STUDY MATERIAL below:
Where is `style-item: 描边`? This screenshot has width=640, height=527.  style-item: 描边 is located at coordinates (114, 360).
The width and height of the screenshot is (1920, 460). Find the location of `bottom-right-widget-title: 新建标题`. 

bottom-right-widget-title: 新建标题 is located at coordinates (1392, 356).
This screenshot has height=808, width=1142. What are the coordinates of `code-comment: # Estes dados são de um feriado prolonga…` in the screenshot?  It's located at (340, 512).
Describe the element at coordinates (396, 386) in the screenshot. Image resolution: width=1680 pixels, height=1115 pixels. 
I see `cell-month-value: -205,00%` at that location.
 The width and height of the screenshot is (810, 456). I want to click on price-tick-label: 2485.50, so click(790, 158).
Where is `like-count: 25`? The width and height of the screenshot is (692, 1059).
End of STUDY MATERIAL.
#### [INSTRUCTIONS TO FOLLOW]
In every entry above, change the phrase "in the screenshot" to "in the image" and reproduce the lines with no other alterations.

#### [ANSWER FOR THE TASK]
Where is `style-item: 描边`? This screenshot has width=640, height=527.  style-item: 描边 is located at coordinates (114, 360).
The width and height of the screenshot is (1920, 460). Find the location of `bottom-right-widget-title: 新建标题`. 

bottom-right-widget-title: 新建标题 is located at coordinates (1392, 356).
This screenshot has height=808, width=1142. What are the coordinates of `code-comment: # Estes dados são de um feriado prolonga…` in the image?  It's located at (340, 512).
Describe the element at coordinates (396, 386) in the image. Image resolution: width=1680 pixels, height=1115 pixels. 
I see `cell-month-value: -205,00%` at that location.
 The width and height of the screenshot is (810, 456). I want to click on price-tick-label: 2485.50, so click(790, 158).
Where is `like-count: 25`? The width and height of the screenshot is (692, 1059).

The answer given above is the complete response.